Cry*_*tal 1 java sorting collections
我正在努力熟悉收藏.我有一个String,它是我的密钥,电子邮件地址和Person对象(firstName,lastName,电话,电子邮件).我在Sun的网页上的Java集合章节中读到,如果你有一个HashMap并希望它被排序,你可以使用TreeMap.这种排序如何运作?它是基于Person类中的compareTo()方法吗?我覆盖了Person类中的compareTo()方法以按lastName排序.但它不能正常工作,并且想知道我是否有正确的想法.这段代码底部的getSortedListByLastName是我尝试转换为TreeMap的地方.此外,如果这是正确的方法,或者正确的方法之一,我如何按firstName排序,因为我的compareTo()是通过lastName进行比较.
import java.util.*;
public class OrganizeThis
{
/**
Add a person to the organizer
@param p A person object
*/
public void add(Person p)
{
staff.put(p.getEmail(), p);
//System.out.println("Person " + p + "added");
}
/**
* Remove a Person from the organizer.
*
* @param email The email of the person to be removed.
*/
public void remove(String email)
{
staff.remove(email);
}
/**
* Remove all contacts from the organizer.
*
*/
public void empty()
{
staff.clear();
}
/**
* Find the person stored in the organizer with the email address.

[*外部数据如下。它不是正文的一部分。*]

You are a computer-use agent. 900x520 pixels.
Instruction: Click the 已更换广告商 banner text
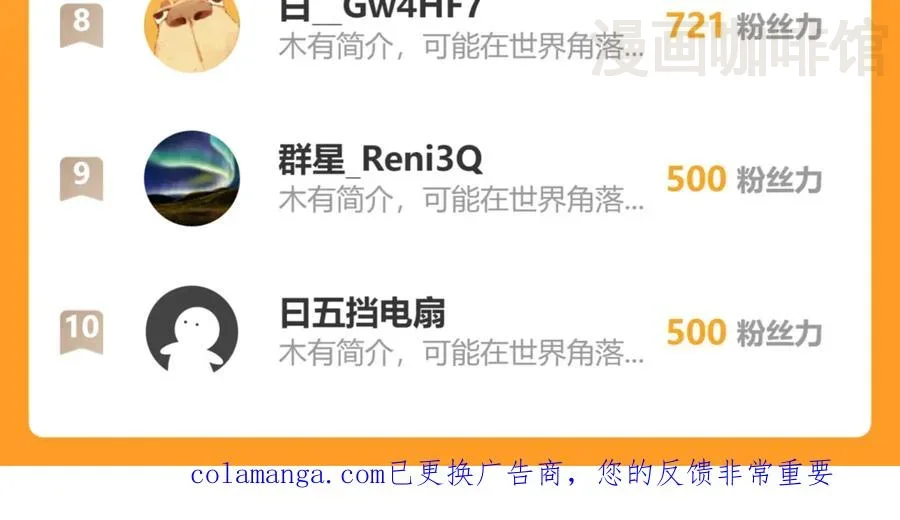click(x=476, y=474)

* Note, each person will have a unique email address.
*
* @param email The person email address you are looking for.
*
*/
public Person findByEmail(String email)
{
Person aPerson = staff.get(email);
return aPerson;
}
/**
* Find all persons stored in the organizer with the same last name.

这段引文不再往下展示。